Areia do Saara que caiu durante a noite cobre a neve na estação de esqui de Piau-Engaly, Sul da França | BASTIEN ARBERET/AFP/METSUL METEOROLOGIA

A areia do deserto do Saara que chegou à Europa deixou a neve marrom em estações de esqui da Espanha e da França. A nuvem de areia é consequência da tempestade de areia que afetou o Marrocos nos últimos dias. A tempestade Celia, uma área de baixa pressão centrada mais ou menos no Golfo de Cádiz, trouxe o vento forte que impulsionou a areia Saara para a península ibérica e França.

O episódio excepcional de poeira do deserto do Saara é registrado desde a segunda em Portugal, Espanha e França. A intensidade do fenômeno espanta e é descrito como o mais forte em décadas na região, trazendo paisagens impressionantes que mais se assemelham ao do planeta Marte em algumas cidades com o céu alaranjado.

As autoridades de saúde recomendaram manter as portas e janelas fechadas, o uso de máscaras ao sair e evitar exercícios ao ar livre, principalmente para pessoas com problemas respiratórios. As ruas de Madrid e outras cidades espanholas e portuguesas ficaram cobertas por uma camada de poeira como resultado da calima que reduz a visibilidade.


Pessoas limpando com mangueira seus carros, varandas, ou portas dos edifícios, podiam ser vistas no centro da capital espanhola, onde a poeira fina avermelhada transformou a paisagem.
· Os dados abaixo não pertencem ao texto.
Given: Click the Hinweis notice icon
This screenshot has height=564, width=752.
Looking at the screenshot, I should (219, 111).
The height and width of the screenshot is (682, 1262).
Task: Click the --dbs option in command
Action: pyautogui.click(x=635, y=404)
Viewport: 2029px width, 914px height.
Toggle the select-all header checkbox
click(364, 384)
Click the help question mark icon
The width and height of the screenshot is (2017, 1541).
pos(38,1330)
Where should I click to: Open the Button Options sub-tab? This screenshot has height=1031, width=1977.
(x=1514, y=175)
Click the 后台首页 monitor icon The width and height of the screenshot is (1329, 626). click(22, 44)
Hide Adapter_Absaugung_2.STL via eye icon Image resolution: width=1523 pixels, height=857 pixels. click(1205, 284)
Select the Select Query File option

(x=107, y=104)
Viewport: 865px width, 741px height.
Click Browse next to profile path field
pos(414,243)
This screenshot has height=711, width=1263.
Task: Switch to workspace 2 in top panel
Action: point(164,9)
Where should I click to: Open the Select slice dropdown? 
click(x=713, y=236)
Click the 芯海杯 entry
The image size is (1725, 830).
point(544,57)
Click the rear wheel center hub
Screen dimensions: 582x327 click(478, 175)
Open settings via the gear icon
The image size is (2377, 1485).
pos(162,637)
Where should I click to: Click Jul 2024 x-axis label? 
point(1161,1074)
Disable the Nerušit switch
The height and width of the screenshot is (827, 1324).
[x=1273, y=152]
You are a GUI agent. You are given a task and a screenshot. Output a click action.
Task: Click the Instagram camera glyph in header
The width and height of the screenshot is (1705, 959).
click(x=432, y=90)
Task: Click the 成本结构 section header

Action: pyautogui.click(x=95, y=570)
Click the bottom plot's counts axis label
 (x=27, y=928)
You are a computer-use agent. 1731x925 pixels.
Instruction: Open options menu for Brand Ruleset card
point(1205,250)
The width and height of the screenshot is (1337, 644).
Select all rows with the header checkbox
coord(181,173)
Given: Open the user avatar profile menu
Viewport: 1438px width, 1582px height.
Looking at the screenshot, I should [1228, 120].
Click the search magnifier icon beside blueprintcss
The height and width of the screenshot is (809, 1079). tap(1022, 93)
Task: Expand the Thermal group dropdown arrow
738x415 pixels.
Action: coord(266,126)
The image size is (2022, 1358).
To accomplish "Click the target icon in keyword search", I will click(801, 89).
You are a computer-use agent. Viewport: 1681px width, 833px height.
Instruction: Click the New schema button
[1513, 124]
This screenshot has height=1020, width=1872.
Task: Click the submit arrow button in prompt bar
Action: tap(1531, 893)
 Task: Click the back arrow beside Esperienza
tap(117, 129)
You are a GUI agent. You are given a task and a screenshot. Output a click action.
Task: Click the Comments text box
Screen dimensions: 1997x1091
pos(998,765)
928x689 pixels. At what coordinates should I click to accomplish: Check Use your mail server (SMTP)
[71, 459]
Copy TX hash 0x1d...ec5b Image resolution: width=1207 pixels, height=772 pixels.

No metrô e nos estacionamentos, os pisos estavam empoeirados, e as janelas nos andares mais altos, manchadas de marrom. Atravessando os Pireneus, o fenômeno chegou ao Oeste da França e deve continuar para Norte, segundo o serviço meteorológico Météo France que alertou que pode durar até quinta-feira.

A “calima” é bastante comum, sobretudo no arquipélago atlântico das Canárias, situado no Nordeste da África. A ocorrência atual é um “extraordinário episódio com reduções da visibilidade muito importante em amplas áreas da península”, detalhou o porta-voz da Agência Estatal de Meteorologia (Aemet), Rubén del Campo.

Em mensagem à imprensa, acrescentou que a calima afeta “cidades tão distantes quanto Granada (ao Sul), Madri (Centro) e Léon (Nordeste da Espanha)”. E será persistente, já que “está previsto que continue chegando poeira em grande quantidade” nas próximas horas, relatou Del Campo.


As tempestades no deserto do Saara criam rajadas de vento na superfície do solo que levantam partículas de areia e pó, explicou a Aemet, em um vídeo no Twitter. As partículas menores ficam suspensas no ar devido à diferença de temperatura entre o ar quente, no alto, e o solo que se esfria, enquanto as mais pesadas caem, completa a agência.

Em seguida, o vento transporta as partículas até a Península Ibérica, onde não se descarta que haja “chuvas de barro” sobre a Espanha, caso a calima e as chuvas se encontrem, adverte o vídeo. A qualidade do ar era “extremamente desfavorável” na manhã desta terça em Madri, em Segóvia e em Ávila, no Centro do país, segundo as autoridades. Na França, o fenômeno deve durar até quinta-feira, porque a areia “está bloqueada por um anticiclone sobre a Grécia”, disse Marine Jeoffrion, do Météo France, a repórteres.